▶ Directions for this task:
Within the data beneath, some lines may hold the word "Toggle". Give the number of those lines and nothing else.

▶ The input:
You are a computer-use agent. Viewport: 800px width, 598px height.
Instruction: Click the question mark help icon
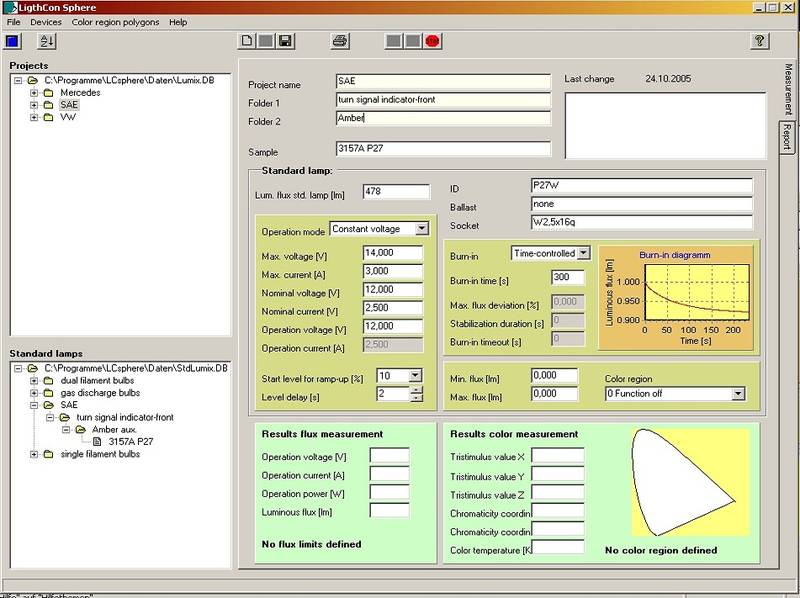759,41
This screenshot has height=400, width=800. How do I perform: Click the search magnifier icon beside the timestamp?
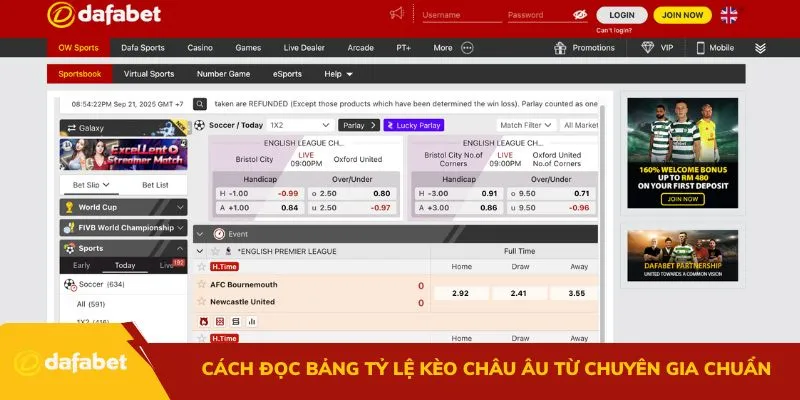tap(200, 103)
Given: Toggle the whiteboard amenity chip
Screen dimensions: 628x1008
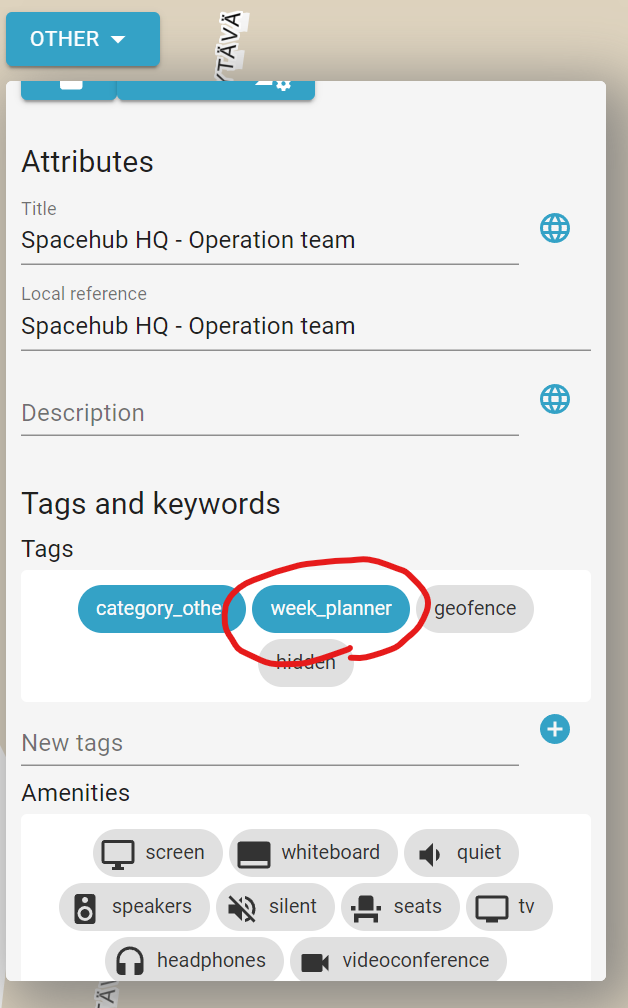Looking at the screenshot, I should click(x=314, y=852).
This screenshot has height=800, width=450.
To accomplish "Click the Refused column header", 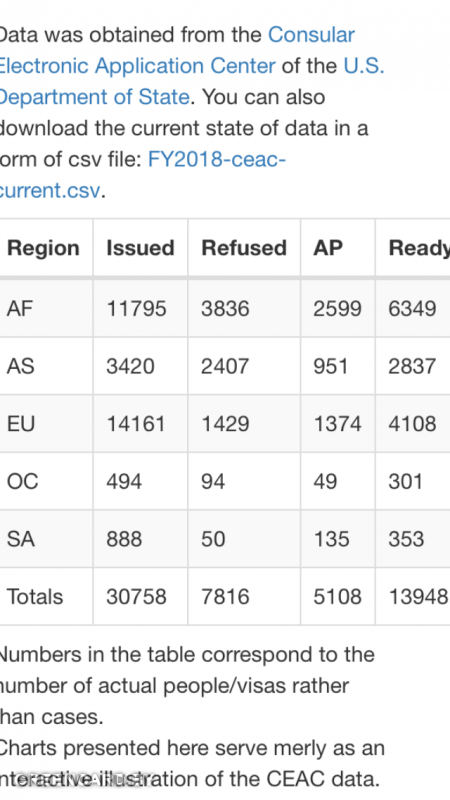I will pyautogui.click(x=244, y=248).
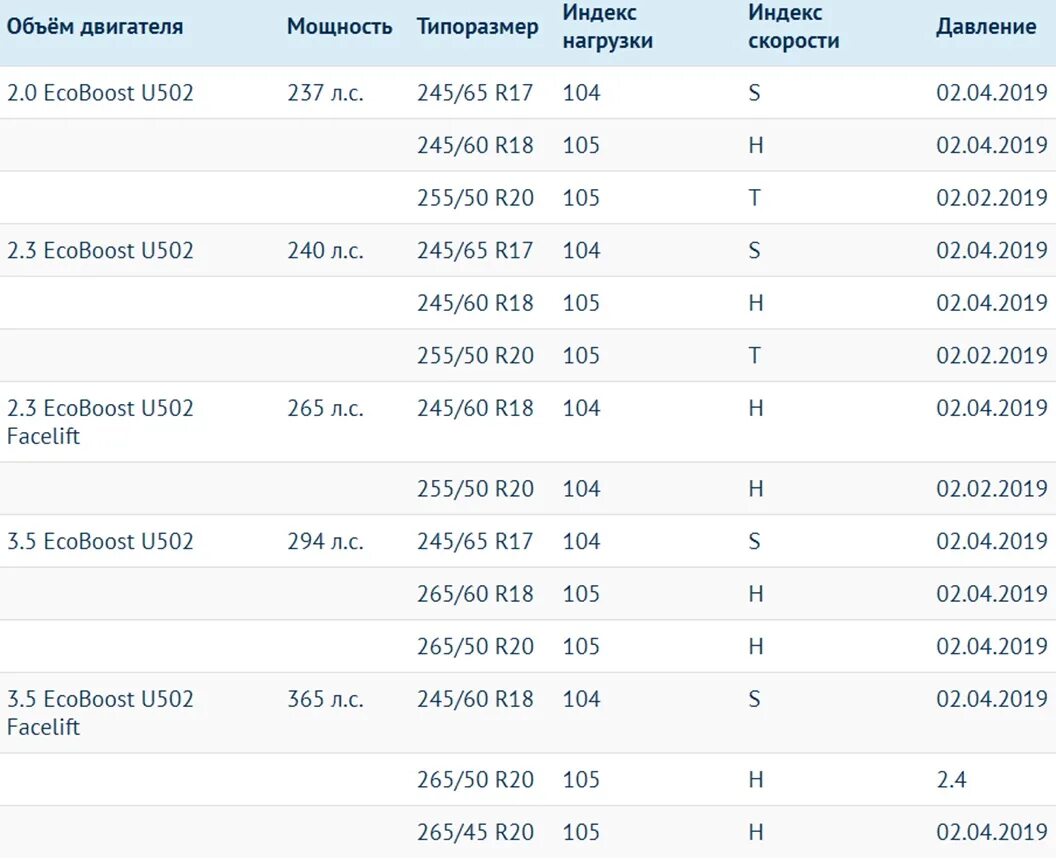The width and height of the screenshot is (1056, 861).
Task: Click speed index S in the 294 л.с. row
Action: click(x=754, y=541)
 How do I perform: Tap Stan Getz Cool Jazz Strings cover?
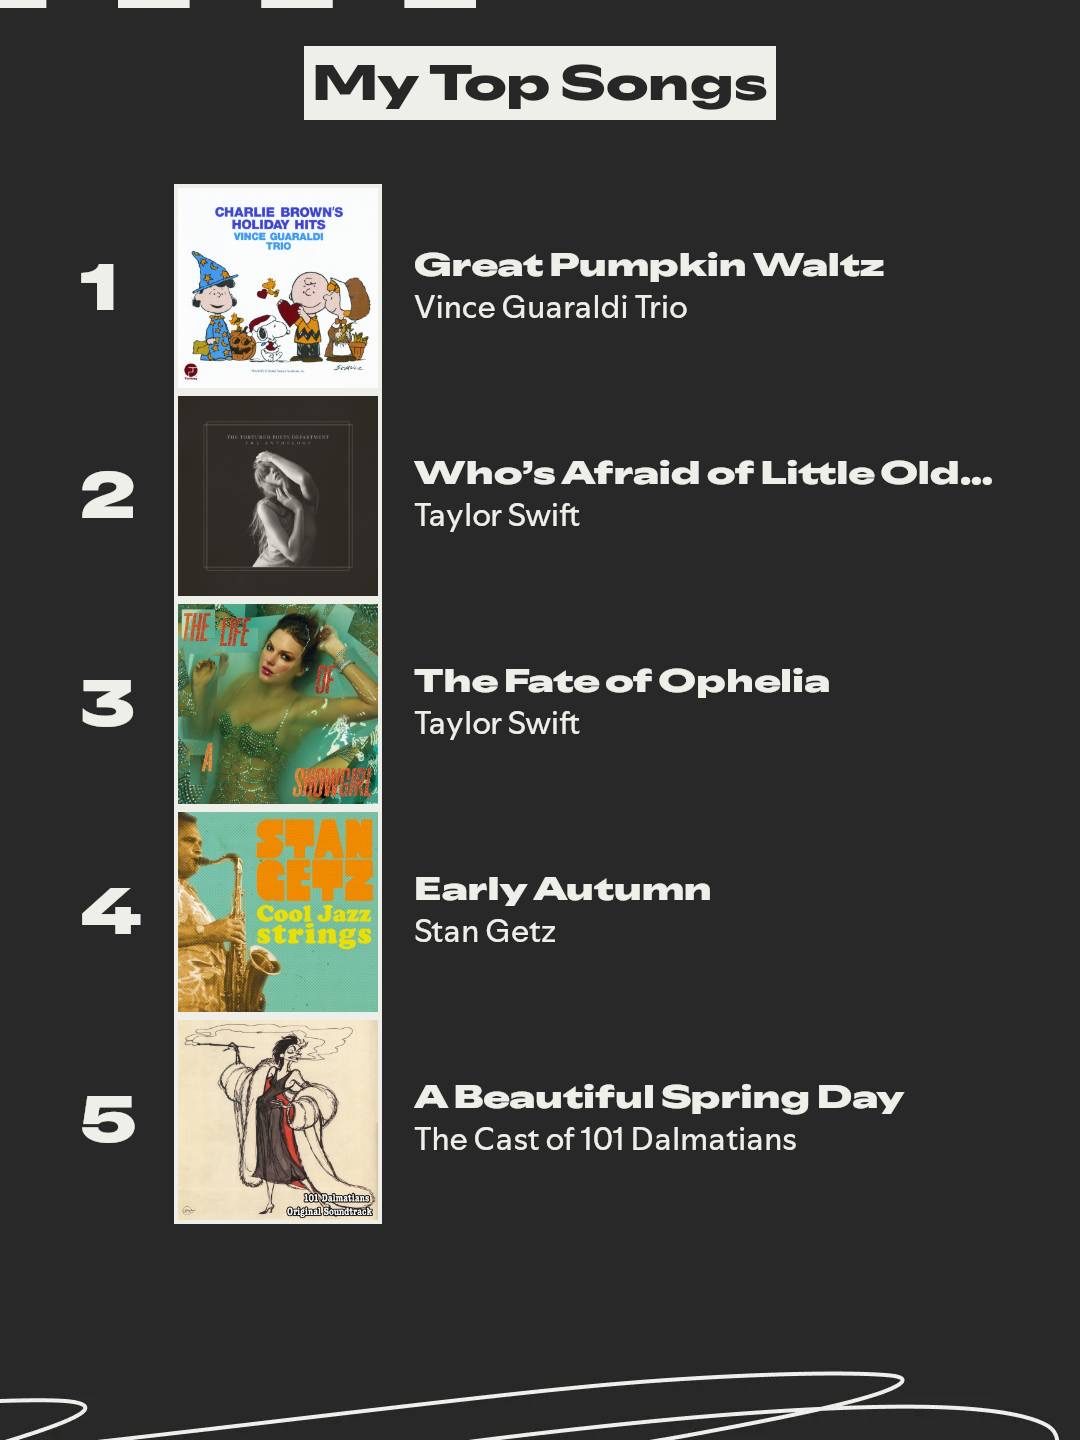(278, 912)
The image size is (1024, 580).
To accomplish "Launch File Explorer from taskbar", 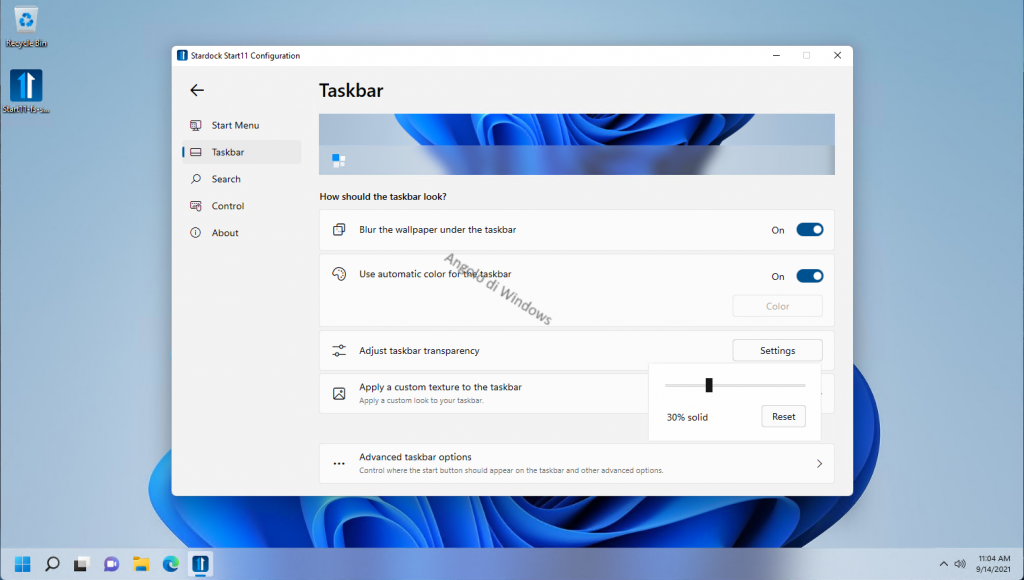I will click(x=141, y=564).
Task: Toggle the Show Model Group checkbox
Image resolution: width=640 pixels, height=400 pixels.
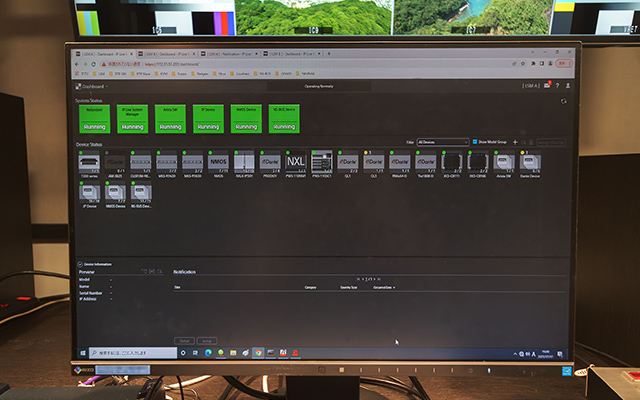Action: click(474, 143)
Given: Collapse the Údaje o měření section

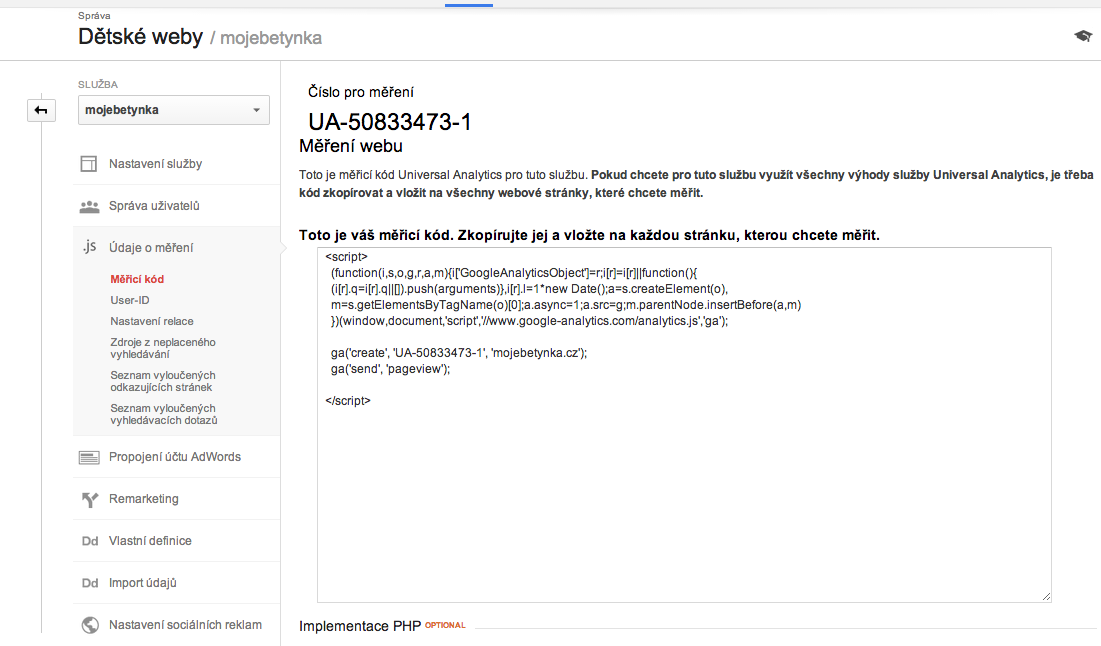Looking at the screenshot, I should click(x=151, y=248).
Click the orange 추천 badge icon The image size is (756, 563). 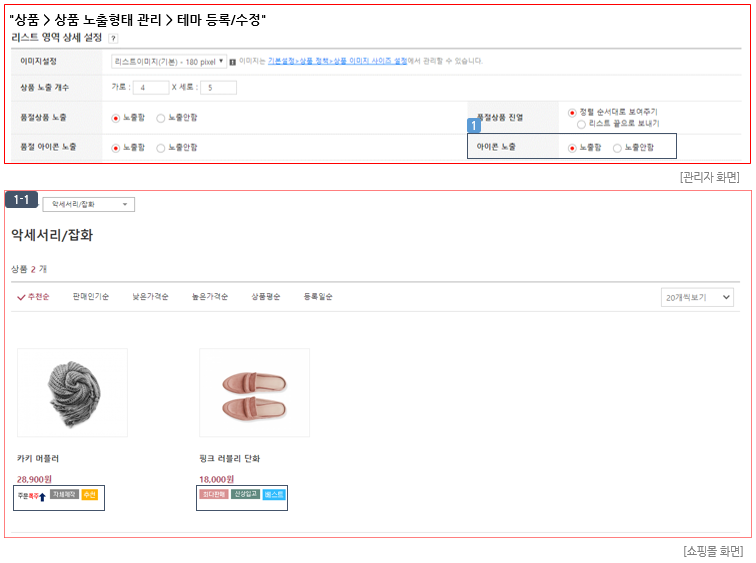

▶ Solution to the exercise:
2